Data for: The central Alps comprise a major dispersal barrier between western and eastern populations of two butterfly species
Data files
Dec 11, 2022 version files 18.24 KB
Abstract
Aim: Environmental and species-specific factors shape spatial patterns in genetic diversity and population structure. Comparing different species within the same area helps to disentangle more general from species-specific factors affecting such geographic patterns. Here, we examined genetic diversity and population structuring through geographic features in two alpine butterfly species.
Location: European Alps.
Taxon: Copper butterflies (Lycaena spp.).
Methods: We sampled 21 Lycaena hippothoe and 14 L. virgaureae populations with 18 individuals per population. We analysed the genetic diversity and structure of these populations by using 14 and nine microsatellite markers for L. hippothoe and L. virgaureae , respectively.
Results: We found higher number of alleles, allelic richness, observed heterozygosity, FST values and more genetic clusters in L. hippothoe than in L. virgaureae. Both species displayed a major genetic barrier in the central Alps. Western and eastern L. hippothoe populations but central L. virgaureae populations showed the highest genetic diversity.
Main Conclusions: The population genetic structures of both Copper butterflies seemed to be strongly affected by population history and demography. Patterns indicate for both species a western and an eastern glacial refuge. The high genetic diversity and pronounced population structure found in L. hippothoe seems to be related to a low dispersal ability and closed populations with high local abundances as opposed to L. virgaureae. The higher dispersal of the latter likely caused hybridisation in the central alpine contact zone boosting genetic diversity, which was not the case in L. hippothoe. These findings suggest that different conservation strategies are needed for these closely related species.
Methods
The study area is located in the European Alps, including sampling sites in Austria (Salzburg, Tyrol, Vorarlberg), Italy (South Tirol, Lombardy), and Switzerland (Graubünden), spanning an altitudinal range from ca. 1260 to 2240 m a.s.l. (Figure 1, Table 1). We sampled 21 and 14 populations with 18 individuals each in 2017-19 for L. hippothoe and L. virgaureae, respectively.

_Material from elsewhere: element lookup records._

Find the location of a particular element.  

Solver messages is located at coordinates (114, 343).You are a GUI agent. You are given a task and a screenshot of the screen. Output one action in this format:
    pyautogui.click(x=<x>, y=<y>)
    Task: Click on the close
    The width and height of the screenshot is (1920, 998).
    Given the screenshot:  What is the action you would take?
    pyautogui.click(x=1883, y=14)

Butterflies were caught with an insect net in the field, one leg was removed and stored in 100% ethanol until DNA extraction. Afterwards, we released the butterflies immediately and marked all sampled individuals before release to avoid the recapture of individuals (Marschalek et al., 2013).

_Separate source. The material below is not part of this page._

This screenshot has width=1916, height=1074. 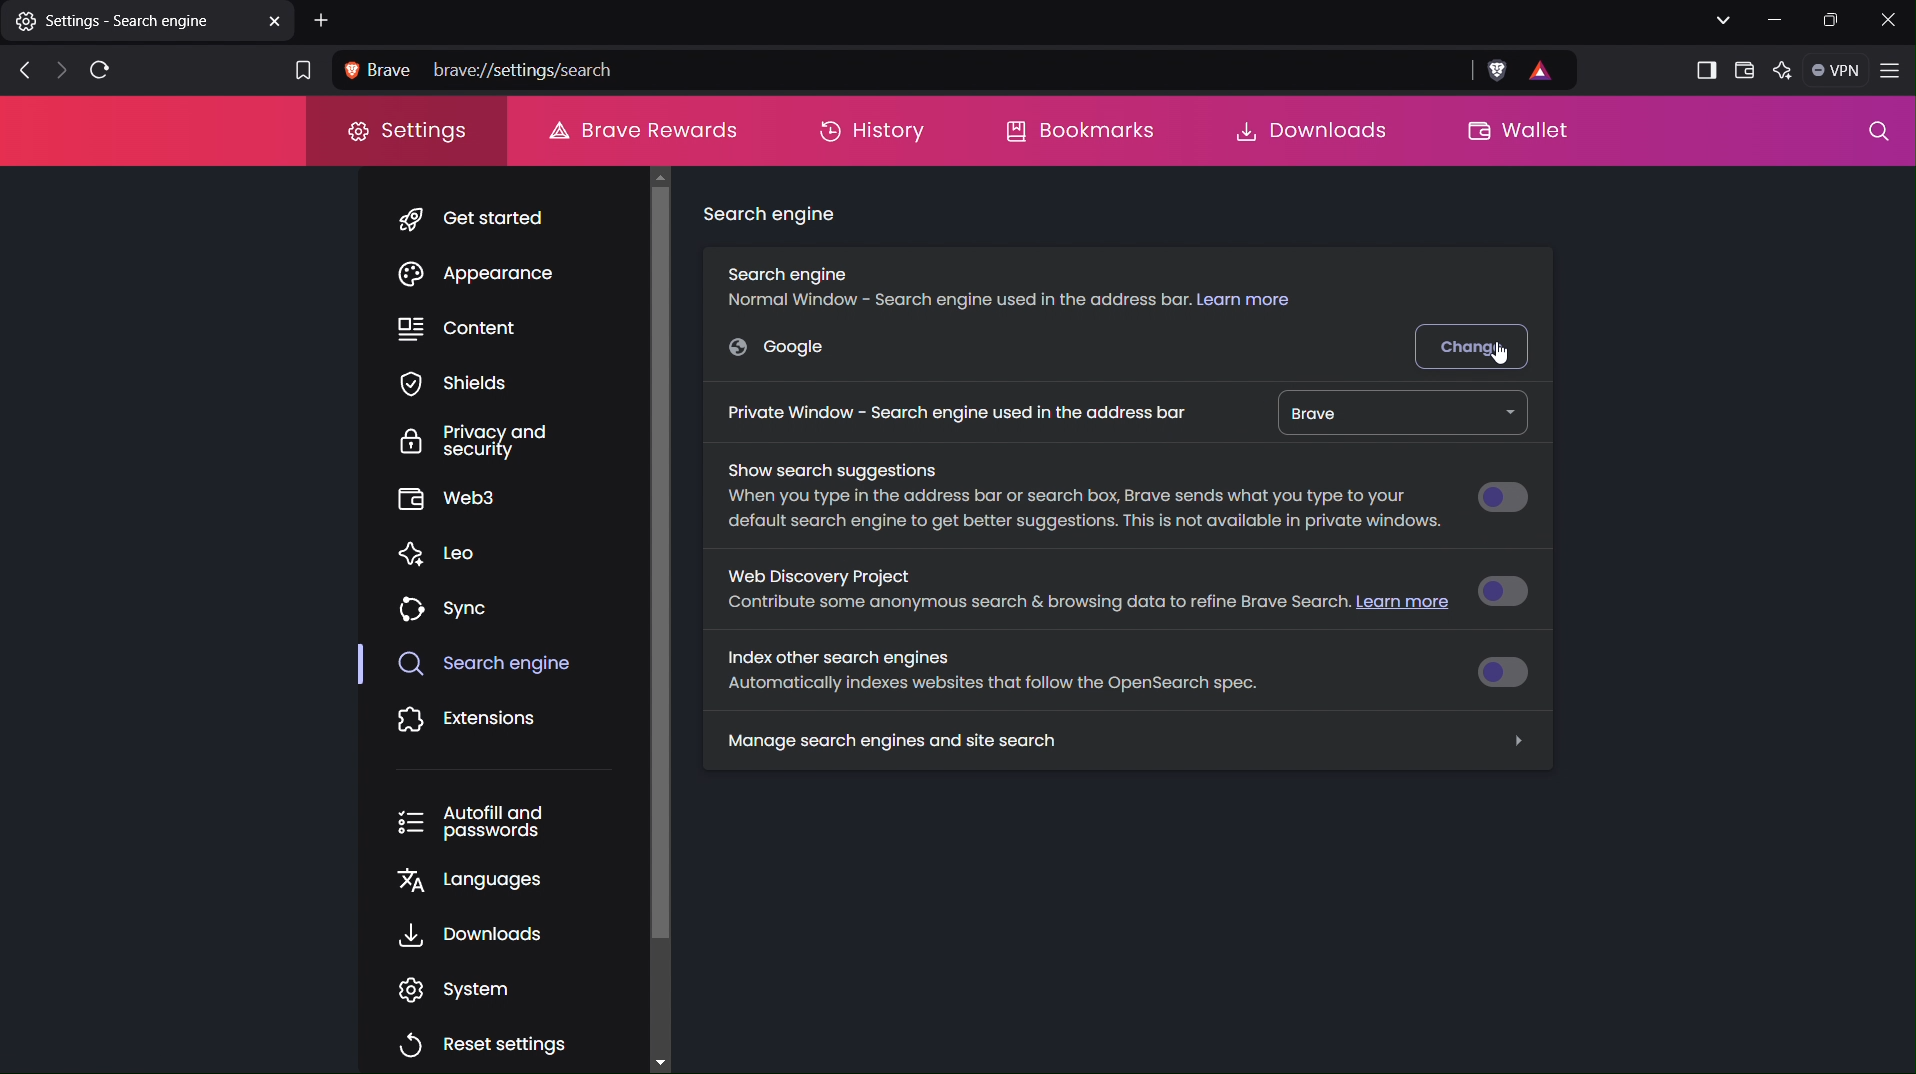 What do you see at coordinates (1503, 498) in the screenshot?
I see `Button` at bounding box center [1503, 498].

DNA was extracted with the E.Z.N.A. ® Tissue DNA Kit (Omega bio-tek, Germany) following the manufacturer’s instructions. In this study, we used 14 and nine microsatellite markers for L. hippothoe and L. virgaureae (for details see Trense et al., 2019; Supplementary Table S1). Genotyping the microsatellites was performed on an ABI 3130XL sequencer (Applied Biosystems, Germany) and the length of microsatellite loci was determined using the program GENEIOUS version 11.1.5 (Kearse et al. 2012; https://www.geneious.com).
The microsatellite loci were checked for potential null alleles using the program MICROCHECKER version 2.2.3 (van Oosterhout et al., 2004). Numbers of alleles, alleles per locus, polymorphic loci, gene diversity, inbreeding coefficient (FIS), FST and RST value, observed (HO) and expected heterozygosity (HE), and analyses of molecular variance (AMOVA) were computed with ARLEQUIN version 3.5 (Excoffier & Lischer, 2010). Number of private alleles, Nei’s genetic distance (Nei, 1972), and unbiased Nei’s genetic distance were calculated using GENALEX version 6.51 (Peakall & Smouse, 2006, 2012). FSTAT version 2.9.3 (Goudet, 1995) was used to calculate allelic richness and FREENA to control for the impact of null alleles on FST values (Chapuis & Estoup, 2007). Linkage disequilibrium and Hardy-Weinberg equilibrium (HWE) were tested with GENEPOP version 4.2 (Raymond & Rousset, 1995; Rousset, 2008). Resulting p-values for FST values were corrected for multiple testing using the Bonferroni Holm method (Holm, 1979).